Task prompt
Exactly the lines from the one with "Activate the Annotate" to the end of the data below should be set down, and no others.

[Provided records — start]

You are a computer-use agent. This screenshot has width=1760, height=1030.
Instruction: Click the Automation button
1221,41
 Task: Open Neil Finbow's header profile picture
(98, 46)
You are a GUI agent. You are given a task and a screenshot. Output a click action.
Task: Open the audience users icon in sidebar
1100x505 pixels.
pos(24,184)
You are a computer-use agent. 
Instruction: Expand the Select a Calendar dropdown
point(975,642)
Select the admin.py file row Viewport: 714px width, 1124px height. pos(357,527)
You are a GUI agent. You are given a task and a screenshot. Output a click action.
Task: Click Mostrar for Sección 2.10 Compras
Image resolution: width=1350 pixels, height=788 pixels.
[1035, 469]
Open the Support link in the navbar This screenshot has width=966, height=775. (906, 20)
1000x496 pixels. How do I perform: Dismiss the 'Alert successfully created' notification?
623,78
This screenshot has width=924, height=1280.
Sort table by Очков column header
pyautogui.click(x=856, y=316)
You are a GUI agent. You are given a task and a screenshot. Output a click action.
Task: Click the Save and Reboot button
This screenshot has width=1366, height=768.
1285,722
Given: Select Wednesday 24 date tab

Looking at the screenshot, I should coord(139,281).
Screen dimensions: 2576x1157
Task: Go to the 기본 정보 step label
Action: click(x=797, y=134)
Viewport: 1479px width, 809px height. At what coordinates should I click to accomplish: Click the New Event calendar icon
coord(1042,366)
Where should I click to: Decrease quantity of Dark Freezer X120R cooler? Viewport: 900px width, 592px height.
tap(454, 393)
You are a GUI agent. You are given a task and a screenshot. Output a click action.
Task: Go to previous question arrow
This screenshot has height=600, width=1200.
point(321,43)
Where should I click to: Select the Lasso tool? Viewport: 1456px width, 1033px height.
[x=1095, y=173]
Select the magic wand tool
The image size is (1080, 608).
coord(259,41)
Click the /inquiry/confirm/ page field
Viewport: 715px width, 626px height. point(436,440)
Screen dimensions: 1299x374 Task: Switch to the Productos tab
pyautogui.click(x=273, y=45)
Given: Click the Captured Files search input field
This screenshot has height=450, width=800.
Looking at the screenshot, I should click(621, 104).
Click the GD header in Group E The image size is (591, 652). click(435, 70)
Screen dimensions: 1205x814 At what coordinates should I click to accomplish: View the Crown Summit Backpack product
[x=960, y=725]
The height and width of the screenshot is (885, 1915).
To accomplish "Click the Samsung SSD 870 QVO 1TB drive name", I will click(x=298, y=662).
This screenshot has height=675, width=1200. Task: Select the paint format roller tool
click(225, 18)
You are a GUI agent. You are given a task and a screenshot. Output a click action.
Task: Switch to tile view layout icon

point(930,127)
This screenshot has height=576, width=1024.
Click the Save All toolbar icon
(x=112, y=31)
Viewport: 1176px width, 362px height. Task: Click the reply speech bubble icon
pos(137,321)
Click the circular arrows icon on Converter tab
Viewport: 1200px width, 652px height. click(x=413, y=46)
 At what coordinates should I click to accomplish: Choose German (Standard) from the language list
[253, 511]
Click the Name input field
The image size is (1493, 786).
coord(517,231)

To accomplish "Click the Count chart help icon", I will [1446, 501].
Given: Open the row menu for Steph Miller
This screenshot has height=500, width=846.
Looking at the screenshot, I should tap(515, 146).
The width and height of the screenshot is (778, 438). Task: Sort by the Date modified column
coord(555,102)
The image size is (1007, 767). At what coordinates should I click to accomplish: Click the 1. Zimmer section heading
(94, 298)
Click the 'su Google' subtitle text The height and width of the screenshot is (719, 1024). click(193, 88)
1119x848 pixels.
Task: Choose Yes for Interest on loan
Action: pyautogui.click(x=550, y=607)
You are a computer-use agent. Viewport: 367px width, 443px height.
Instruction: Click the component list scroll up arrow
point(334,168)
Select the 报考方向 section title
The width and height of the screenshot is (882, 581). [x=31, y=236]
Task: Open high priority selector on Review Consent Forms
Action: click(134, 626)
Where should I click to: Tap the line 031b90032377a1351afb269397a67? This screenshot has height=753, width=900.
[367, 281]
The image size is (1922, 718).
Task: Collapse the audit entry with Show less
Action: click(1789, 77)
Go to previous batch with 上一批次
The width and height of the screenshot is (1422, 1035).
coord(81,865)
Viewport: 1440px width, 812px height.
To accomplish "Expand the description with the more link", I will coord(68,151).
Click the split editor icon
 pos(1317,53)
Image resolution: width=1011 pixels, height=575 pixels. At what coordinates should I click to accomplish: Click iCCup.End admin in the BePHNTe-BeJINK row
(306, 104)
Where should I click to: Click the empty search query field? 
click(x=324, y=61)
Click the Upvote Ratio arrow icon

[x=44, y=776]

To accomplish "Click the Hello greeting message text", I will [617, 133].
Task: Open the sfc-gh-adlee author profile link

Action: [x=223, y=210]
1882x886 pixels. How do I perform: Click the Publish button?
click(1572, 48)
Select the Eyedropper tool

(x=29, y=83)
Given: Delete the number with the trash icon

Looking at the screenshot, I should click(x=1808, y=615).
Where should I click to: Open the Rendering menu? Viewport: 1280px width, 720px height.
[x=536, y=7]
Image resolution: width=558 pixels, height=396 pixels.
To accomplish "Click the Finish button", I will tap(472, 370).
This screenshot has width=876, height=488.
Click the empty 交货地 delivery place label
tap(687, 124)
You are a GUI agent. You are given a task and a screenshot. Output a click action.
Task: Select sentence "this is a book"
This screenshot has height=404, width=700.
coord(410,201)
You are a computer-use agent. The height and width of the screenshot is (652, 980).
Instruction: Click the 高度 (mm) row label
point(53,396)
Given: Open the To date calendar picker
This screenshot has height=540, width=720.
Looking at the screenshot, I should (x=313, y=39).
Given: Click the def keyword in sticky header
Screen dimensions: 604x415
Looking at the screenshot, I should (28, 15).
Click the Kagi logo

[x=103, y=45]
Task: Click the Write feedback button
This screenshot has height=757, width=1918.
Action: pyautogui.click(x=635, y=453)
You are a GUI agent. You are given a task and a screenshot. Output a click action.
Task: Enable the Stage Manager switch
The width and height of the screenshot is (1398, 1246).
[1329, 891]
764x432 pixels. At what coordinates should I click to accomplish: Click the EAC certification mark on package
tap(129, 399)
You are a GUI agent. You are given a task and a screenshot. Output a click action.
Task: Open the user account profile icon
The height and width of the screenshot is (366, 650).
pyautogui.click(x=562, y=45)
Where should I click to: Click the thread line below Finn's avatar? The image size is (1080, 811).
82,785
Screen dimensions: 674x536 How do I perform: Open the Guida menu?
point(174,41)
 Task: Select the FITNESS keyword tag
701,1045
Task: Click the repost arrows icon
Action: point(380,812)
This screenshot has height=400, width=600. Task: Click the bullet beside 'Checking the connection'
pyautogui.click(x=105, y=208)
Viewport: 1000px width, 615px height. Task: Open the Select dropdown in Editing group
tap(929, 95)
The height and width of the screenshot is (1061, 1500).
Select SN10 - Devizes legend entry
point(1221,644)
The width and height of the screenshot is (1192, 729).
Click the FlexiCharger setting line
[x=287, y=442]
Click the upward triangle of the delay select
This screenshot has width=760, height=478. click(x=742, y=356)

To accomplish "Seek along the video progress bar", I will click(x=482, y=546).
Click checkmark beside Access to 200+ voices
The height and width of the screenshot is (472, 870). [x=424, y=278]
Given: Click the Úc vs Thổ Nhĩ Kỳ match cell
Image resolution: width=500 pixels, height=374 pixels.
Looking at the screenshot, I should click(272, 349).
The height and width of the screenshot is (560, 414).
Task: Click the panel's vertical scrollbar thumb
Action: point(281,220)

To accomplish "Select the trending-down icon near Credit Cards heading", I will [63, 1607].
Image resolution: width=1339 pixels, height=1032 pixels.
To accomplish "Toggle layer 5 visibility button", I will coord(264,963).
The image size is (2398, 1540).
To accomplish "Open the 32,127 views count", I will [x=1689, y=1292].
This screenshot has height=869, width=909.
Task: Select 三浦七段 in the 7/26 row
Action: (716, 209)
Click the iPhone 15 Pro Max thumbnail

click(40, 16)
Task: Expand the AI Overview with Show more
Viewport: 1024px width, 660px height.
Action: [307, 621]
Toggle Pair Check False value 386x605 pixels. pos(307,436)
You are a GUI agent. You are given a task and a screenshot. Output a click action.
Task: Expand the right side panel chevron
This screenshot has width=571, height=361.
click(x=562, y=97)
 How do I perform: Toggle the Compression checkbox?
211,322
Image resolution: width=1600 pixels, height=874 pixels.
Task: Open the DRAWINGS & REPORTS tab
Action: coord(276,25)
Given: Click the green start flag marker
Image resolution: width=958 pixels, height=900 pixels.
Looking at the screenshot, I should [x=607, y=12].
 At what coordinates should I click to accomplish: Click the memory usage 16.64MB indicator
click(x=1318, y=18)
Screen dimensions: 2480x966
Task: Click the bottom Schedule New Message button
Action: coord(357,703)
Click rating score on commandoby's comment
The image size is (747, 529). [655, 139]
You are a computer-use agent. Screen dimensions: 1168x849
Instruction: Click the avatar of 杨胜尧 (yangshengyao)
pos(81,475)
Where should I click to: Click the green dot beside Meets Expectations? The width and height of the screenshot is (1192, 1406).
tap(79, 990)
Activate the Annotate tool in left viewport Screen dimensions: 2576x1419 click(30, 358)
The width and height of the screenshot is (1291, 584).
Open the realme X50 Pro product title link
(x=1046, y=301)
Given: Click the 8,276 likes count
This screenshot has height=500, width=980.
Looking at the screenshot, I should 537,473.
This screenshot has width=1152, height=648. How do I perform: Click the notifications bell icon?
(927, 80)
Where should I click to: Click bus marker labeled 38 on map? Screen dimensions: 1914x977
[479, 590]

[Provided records — finish]

Output for this exercise
Activate the Annotate tool in left viewport Screen dimensions: 2576x1419 click(30, 358)
The width and height of the screenshot is (1291, 584).
Open the realme X50 Pro product title link
(x=1046, y=301)
Given: Click the 8,276 likes count
This screenshot has height=500, width=980.
Looking at the screenshot, I should 537,473.
This screenshot has width=1152, height=648. How do I perform: Click the notifications bell icon?
(927, 80)
Where should I click to: Click bus marker labeled 38 on map? Screen dimensions: 1914x977
[479, 590]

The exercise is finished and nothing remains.